[Text segment — start]
Life – Terror. Ecstasy. Fight. Denial. Flight. Failure. PAIN. Forgiveness. Reconciliation. Hope. Love. Peace – Death
Research involving a new ‘search-and-destroy’ medicine known as PSMA therapy. The treatment acts like a guided missile, consisting of a radioactive particle that can be delivered directly to cancer cells.
The treatment, sometimes known as Lutetium-177 PSMA, uses a ‘homing device’ to seek out cancers by detecting the presence of a target molecule called prostate-specific membrane antigen (PSMA) on the surface of cancer cells. Once in contact, it delivers a radioactive payload to kill them.
The treatment’s PSMA target is present at higher levels on the surface of cancer cells in some patients than others, making it possible that a genetic test could pick out men who are most likely to benefit from the therapy.
A phase III trial called VISION, involving Professor Johann De Bono, showed for the first time that the therapy is effective and can keep patients with advanced prostate cancer alive and healthy for longer.
Around a third to a half of the 10,000 men a year diagnosed with advanced prostate cancer have tumours with high levels of PSMA and could therefore benefit from the treatment. For this reason, PSMA therapy, which was approved by the U.S. Food and Drug Administration (FDA) earlier this year, could be a game-changer in years to come.
Targeted drugs that are kinder to patients
Increasingly, we are moving away from a ‘one-size-fits-all’ approach to cancer care and we are getting better at tailoring treatment to individuals. However, as a cancer patient myself, I have to say I have never been offered alternative ‘personal’ treatments’? I have never encounter a consultant that has ever even discussed such treatments?
The benefit of targeted treatments is that they involve fewer side effects and can help prostate cancer patients live longer but also with a better quality of life.
In the next decade, ‘we’ are hoping to increase access to targeted treatments that already exist, bringing them to more patients, and we are also hoping to discover and develop new ones.
Abiraterone, a targeted hormone therapy discovered at the ICR and developed in partnership with our partner hospital The Royal Marsden has already given hundreds of thousands of men around the world extra years of life without the side effects of other treatments.
Another precision drug, olaparib, is known for its use in breast and ovarian cancer, but Professor Johann de Bono has led trials showing that olaparib can be effective in men with prostate cancer who have tumours with mutations in specific genes involved in DNA damage repair, such as BRCA1 and BRCA2. It is now available in Scotland as a treatment for some men with prostate cancer.
[Text segment — finish]
### Check your understanding
(1) List every type of cancer named in the text on prostate cancer treatments.
(2) Carry on the text on prostate cancer treatments from where it stops.
[Data supplied — start]
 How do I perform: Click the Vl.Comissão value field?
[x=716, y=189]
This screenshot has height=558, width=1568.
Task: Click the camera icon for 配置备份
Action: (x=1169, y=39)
[Data supplied — finish]
### Exercise results
(1) prostate cancer, breast cancer, ovarian cancer

(2)
Better clinical trials with adaptive, smarter designs
Due to clinical trials new drugs eventually become available to patients?
STAMPEDE, led by Professor Nick James, is an innovative multi-arm multi-stage (MAMS) trial which also helped change the standard of care for men with advanced prostate cancer. Three of the treatments tested have shown substantially improved survival: abiraterone, docetaxel chemotherapy and prostate radiotherapy in men with disease that has spread at diagnosis.
“When we started the STAMPEDE trial back in 2005, the survival of advanced prostate cancer that had spread to other parts of the body was around three and a half years, on average. Now, it’s around seven to ten years – and abiraterone and the other advances from the STAMPEDE trial can claim a lot of the credit for that,” said Professor James
STAMPEDE is an adaptive clinical trial – meaning researchers can add in new treatments to the trial and drop ineffective treatments early. In other words, MAMS trials help us answer multiple research questions simultaneously and compare more than one treatment under a single trial protocol – saving money, time and resources, while also generating evidence more quickly and accelerating the delivery of the next game-changing treatments for patients.
The MAMS approach has famously been used to trial potential COVID-19 treatments in the RECOVERY trial, the world’s largest clinical trial into treatments for COVID-19, involving more than 40,000 participants across 185 trial sites in the UK.
“As STAMPEDE progresses, we’ve been adding new comparisons to the trial, which should help us answer even more questions, allowing us to figure out what the best way of treating men with newly diagnosed advanced prostate cancer is, faster. So far, STAMPEDE has tested ten different treatment combinations, with three more new ones in set up.”